> Exercise prompt
Write out, word for word, the line that contains "Click the Bronze" and each line after it down to the last line of the data below. Include nothing more.

Saved data entries:
_ _ _ _ _
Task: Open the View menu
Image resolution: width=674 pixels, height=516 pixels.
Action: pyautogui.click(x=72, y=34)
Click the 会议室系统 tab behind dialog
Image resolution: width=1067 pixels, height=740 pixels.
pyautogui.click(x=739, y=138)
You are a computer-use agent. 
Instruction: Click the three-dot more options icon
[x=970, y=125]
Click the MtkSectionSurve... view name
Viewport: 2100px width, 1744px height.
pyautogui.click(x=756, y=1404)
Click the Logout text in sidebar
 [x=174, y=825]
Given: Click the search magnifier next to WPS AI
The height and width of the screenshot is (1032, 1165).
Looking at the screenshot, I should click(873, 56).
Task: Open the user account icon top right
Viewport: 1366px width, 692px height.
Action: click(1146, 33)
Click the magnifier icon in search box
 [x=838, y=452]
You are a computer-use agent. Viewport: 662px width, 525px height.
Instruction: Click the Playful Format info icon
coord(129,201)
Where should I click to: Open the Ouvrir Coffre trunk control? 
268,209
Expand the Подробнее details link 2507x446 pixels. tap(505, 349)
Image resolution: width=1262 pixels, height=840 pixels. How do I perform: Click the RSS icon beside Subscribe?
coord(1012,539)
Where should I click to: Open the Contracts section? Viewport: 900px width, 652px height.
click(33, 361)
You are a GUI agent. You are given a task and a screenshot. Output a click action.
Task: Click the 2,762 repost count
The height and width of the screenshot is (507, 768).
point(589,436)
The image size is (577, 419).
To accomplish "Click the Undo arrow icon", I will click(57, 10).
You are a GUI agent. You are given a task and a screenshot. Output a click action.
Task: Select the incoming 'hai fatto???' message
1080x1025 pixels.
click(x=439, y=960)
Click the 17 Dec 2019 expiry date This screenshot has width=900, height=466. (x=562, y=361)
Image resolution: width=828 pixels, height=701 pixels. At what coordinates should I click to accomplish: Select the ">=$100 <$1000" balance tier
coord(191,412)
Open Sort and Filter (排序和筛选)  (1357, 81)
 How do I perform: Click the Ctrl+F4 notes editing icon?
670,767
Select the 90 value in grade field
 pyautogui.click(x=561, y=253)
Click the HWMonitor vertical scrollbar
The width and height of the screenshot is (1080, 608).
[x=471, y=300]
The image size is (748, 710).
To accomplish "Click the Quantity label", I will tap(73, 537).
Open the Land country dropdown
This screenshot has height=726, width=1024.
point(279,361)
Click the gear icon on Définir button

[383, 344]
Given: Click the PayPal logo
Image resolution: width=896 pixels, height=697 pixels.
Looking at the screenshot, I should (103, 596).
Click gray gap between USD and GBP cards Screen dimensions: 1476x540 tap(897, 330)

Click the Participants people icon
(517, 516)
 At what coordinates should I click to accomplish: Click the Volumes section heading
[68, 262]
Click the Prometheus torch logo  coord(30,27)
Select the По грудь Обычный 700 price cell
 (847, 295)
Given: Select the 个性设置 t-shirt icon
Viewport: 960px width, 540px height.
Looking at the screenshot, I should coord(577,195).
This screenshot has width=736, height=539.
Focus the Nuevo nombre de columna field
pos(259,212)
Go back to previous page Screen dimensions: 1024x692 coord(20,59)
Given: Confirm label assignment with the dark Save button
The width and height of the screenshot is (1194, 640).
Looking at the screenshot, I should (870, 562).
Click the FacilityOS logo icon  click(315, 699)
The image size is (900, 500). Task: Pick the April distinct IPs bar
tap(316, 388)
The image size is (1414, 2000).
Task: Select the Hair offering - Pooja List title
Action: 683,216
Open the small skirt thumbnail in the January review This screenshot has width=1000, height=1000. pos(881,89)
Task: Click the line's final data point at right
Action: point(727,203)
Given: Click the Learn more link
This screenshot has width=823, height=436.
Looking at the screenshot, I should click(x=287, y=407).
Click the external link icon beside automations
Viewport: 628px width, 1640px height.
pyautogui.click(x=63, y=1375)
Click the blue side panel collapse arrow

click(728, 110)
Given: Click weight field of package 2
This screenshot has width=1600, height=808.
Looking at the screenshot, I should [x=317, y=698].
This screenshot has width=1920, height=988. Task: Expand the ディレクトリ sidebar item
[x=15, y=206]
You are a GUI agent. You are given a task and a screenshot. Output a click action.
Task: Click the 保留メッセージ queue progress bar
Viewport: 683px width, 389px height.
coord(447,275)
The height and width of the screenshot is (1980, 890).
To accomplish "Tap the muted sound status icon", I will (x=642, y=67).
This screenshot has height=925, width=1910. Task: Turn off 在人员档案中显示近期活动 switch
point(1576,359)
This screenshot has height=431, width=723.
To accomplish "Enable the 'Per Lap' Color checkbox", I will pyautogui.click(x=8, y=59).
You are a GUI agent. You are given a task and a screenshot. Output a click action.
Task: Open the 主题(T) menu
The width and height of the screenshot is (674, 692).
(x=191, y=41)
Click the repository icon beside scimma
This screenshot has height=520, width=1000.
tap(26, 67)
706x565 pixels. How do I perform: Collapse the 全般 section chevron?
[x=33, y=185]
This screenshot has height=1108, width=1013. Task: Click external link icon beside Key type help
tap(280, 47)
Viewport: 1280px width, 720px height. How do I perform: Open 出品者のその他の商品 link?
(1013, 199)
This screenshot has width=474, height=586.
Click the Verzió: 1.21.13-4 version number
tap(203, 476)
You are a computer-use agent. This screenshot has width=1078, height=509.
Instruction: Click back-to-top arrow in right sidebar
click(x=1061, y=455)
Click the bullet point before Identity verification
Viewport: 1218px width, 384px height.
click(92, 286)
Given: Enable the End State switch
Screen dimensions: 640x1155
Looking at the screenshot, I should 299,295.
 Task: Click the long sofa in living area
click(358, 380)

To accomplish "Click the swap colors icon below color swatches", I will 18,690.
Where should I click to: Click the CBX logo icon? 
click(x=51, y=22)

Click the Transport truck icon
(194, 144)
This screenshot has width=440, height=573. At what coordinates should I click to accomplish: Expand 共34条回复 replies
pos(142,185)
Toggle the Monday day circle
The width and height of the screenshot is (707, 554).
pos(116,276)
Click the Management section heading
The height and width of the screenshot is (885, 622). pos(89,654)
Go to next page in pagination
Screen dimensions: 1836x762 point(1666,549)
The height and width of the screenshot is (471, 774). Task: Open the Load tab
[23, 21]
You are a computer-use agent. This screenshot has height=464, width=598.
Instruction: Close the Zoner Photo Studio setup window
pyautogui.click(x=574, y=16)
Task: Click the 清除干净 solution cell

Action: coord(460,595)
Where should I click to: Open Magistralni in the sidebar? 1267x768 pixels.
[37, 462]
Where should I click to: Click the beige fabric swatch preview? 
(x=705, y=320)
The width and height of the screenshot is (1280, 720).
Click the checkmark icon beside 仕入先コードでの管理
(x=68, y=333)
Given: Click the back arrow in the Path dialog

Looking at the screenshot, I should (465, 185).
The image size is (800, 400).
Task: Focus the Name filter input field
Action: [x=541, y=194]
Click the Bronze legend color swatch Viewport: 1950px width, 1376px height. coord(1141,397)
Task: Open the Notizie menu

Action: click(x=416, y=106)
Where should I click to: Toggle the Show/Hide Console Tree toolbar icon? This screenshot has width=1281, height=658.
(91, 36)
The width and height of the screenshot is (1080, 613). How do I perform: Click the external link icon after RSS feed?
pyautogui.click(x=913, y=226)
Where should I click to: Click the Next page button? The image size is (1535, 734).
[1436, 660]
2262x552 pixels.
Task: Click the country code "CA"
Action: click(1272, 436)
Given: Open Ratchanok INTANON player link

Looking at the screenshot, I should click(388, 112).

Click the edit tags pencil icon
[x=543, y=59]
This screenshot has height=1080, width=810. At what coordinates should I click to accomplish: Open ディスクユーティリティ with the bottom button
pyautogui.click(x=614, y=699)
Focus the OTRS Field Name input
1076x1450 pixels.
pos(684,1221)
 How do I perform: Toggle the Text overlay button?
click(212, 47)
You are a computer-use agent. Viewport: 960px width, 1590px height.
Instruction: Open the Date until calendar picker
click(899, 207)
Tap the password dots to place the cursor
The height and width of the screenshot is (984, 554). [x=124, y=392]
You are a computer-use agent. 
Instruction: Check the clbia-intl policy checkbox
_ _ _ _ _
> Exercise output
Click the Bronze legend color swatch Viewport: 1950px width, 1376px height. coord(1141,397)
Task: Open the Notizie menu

Action: click(x=416, y=106)
Where should I click to: Toggle the Show/Hide Console Tree toolbar icon? This screenshot has width=1281, height=658.
(91, 36)
The width and height of the screenshot is (1080, 613). How do I perform: Click the external link icon after RSS feed?
pyautogui.click(x=913, y=226)
Where should I click to: Click the Next page button? The image size is (1535, 734).
[1436, 660]
2262x552 pixels.
Task: Click the country code "CA"
Action: click(1272, 436)
Given: Open Ratchanok INTANON player link

Looking at the screenshot, I should click(388, 112).

Click the edit tags pencil icon
[x=543, y=59]
This screenshot has height=1080, width=810. At what coordinates should I click to accomplish: Open ディスクユーティリティ with the bottom button
pyautogui.click(x=614, y=699)
Focus the OTRS Field Name input
1076x1450 pixels.
pos(684,1221)
 How do I perform: Toggle the Text overlay button?
click(212, 47)
You are a computer-use agent. Viewport: 960px width, 1590px height.
Instruction: Open the Date until calendar picker
click(899, 207)
Tap the password dots to place the cursor
The height and width of the screenshot is (984, 554). [x=124, y=392]
You are a computer-use agent. 
Instruction: Check the clbia-intl policy checkbox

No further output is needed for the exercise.